I received several letters from him after I returned to America—in fact he took advantage of every northward-passing caravan to drop me word of some sort. His last letter was written the day before he intended to depart. Here it is.
My Dear Friend:
Tomorrow I shall set out in quest of Pellucidar and Dian. That is if the Arabs don't get me. They have been very nasty of late. I don't know the cause, but on two occasions they have threatened my life. One, more friendly than the rest, told me today that they intended attacking me tonight. It would be unfortunate should anything of that sort happen now that I am so nearly ready to depart.
However, maybe I will be as well off, for the nearer the hour approaches, the slenderer my chances for success appear.
Here is the friendly Arab who is to take this letter north for me, so good-bye, and God bless you for your kindness to me.
The Arab tells me to hurry, for he sees a cloud of sand to the south—he thinks it is the party coming to murder me, and he doesn't want to be found with me. So good-bye again.
Yours,
David Innes.
A year later found me at the end of the railroad once more, headed for the spot where I had left Innes. My first disappointment was when I discovered that my old guide had died within a few weeks of my return, nor could I find any member of my former party who could lead me to the same spot.
For months I searched that scorching land, interviewing countless desert sheiks in the hope that at last I might find one who had heard of Innes and his wonderful iron mole. Constantly my eyes scanned the blinding waste of sand for the ricky cairn beneath which I was to find the wires leading to Pellucidar—but always was I unsuccessful.
And always do these awful questions harass me when I think of David Innes and his strange adventures.

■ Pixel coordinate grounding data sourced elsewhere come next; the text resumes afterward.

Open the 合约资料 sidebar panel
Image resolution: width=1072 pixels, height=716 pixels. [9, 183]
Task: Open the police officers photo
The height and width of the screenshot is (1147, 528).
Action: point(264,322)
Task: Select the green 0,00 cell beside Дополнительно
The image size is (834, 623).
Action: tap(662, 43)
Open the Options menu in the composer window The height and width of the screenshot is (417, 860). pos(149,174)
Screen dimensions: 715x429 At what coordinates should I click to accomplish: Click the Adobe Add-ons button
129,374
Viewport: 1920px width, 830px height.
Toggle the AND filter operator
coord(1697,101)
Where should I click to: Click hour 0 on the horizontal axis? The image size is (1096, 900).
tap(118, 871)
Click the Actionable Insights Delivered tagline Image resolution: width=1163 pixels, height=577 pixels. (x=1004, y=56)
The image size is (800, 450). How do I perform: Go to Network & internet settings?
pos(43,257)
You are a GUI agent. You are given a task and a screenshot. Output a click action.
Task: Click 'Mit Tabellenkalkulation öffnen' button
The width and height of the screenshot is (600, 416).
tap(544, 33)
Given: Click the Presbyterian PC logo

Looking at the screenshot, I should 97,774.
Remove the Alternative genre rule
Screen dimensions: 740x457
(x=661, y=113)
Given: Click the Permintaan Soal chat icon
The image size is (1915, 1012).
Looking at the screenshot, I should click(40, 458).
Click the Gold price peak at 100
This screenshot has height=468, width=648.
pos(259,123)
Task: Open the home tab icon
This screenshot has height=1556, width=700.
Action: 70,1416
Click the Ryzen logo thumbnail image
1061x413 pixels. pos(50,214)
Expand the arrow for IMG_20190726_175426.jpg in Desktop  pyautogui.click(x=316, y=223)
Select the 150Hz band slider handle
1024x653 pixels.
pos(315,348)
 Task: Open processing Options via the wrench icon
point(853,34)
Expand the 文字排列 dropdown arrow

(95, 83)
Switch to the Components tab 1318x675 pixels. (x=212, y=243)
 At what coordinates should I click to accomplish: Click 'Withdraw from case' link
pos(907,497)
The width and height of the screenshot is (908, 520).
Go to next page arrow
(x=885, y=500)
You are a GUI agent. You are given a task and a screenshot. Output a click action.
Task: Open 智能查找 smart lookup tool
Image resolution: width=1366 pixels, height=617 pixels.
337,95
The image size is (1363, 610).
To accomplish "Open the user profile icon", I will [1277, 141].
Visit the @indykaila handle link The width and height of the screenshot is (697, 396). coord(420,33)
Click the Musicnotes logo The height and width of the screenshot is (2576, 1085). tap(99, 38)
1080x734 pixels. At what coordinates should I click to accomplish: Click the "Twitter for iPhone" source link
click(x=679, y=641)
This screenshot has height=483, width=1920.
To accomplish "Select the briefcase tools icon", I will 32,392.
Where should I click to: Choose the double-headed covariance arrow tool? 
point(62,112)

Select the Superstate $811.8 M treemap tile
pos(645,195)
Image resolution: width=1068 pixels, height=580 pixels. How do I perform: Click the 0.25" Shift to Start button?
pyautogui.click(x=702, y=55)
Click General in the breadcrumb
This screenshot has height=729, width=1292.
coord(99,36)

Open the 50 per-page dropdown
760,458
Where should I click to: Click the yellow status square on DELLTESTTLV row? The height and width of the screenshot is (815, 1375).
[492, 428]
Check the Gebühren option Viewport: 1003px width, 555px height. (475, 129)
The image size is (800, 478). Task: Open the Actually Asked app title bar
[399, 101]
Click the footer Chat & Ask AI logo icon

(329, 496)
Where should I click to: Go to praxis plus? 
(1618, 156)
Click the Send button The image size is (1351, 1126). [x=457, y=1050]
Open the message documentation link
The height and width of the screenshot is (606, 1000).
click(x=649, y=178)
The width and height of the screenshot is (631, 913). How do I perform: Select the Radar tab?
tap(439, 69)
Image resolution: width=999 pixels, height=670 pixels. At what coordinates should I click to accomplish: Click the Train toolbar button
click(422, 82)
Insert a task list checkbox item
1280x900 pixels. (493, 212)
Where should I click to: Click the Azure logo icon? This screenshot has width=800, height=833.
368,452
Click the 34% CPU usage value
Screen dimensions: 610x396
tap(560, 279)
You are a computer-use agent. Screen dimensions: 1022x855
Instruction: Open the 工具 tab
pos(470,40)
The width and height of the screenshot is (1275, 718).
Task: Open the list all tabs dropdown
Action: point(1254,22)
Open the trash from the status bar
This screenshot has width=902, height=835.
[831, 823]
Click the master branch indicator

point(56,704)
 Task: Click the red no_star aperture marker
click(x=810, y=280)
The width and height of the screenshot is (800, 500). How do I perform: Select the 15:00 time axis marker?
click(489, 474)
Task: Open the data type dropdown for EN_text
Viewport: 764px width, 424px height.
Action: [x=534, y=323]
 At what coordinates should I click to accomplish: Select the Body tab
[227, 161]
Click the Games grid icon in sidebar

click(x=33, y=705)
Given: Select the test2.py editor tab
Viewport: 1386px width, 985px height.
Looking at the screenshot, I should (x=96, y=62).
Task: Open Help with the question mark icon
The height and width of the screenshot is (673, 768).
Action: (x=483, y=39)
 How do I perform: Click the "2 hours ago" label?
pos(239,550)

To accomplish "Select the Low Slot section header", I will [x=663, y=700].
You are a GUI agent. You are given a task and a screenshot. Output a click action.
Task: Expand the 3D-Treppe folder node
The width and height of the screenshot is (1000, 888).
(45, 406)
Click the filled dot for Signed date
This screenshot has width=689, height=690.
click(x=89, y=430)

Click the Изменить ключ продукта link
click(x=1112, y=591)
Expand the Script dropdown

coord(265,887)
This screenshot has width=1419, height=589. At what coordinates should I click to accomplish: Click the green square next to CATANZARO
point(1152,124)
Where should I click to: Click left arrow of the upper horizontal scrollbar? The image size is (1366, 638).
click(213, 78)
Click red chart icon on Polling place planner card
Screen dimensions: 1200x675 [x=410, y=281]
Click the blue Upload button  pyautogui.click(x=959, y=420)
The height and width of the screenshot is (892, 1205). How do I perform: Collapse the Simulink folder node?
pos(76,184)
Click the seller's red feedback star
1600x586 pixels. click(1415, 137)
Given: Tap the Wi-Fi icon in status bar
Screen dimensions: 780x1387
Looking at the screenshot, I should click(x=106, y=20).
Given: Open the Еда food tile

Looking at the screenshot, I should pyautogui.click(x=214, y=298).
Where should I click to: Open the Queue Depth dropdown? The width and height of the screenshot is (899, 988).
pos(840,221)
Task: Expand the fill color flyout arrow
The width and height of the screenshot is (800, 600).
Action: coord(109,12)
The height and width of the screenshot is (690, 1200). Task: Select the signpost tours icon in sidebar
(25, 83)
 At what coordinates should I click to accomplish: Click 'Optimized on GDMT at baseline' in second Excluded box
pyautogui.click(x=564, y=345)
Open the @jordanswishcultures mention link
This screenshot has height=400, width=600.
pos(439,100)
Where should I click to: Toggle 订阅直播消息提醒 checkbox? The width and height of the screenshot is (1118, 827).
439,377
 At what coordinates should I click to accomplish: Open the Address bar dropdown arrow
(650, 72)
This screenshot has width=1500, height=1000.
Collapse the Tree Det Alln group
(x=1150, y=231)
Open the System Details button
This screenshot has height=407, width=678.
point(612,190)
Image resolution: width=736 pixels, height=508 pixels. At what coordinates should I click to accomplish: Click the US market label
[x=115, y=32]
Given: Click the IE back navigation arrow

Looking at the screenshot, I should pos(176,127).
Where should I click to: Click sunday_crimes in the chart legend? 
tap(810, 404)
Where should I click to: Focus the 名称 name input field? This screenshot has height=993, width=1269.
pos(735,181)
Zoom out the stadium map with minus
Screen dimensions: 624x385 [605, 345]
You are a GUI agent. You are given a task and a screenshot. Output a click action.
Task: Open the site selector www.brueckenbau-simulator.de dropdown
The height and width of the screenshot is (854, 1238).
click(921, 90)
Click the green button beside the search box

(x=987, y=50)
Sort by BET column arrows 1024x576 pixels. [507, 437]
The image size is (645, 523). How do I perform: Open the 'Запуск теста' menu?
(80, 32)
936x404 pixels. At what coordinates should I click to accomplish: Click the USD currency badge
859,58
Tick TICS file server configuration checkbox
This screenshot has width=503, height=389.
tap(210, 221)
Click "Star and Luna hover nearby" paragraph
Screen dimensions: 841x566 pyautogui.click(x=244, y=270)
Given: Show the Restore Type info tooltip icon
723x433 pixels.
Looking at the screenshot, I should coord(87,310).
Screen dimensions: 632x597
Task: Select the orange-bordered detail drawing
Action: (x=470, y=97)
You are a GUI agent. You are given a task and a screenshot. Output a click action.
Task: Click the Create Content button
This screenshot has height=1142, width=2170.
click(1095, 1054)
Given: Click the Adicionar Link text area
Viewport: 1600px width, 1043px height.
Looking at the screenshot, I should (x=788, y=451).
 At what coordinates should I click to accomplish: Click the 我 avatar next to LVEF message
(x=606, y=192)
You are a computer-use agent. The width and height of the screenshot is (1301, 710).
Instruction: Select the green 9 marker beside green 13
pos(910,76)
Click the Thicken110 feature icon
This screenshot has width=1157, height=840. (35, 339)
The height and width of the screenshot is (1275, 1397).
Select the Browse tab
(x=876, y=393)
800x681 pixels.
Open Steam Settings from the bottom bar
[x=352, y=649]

Did the Arabs murder him, after all, just on the eve of his departure? Or, did he again turn the nose of his iron monster toward the inner world? Did he reach it, or lies he somewhere buried in the heart of the great crust? And if he did come again to Pellucidar was it to break through into the bottom of one of her great island seas, or among some savage race far, far from the land of his heart's desire?
Does the answer lie somewhere upon the bosom of the broad Sahara, at the end of two tiny wires, hidden beneath a lost cairn? I wonder.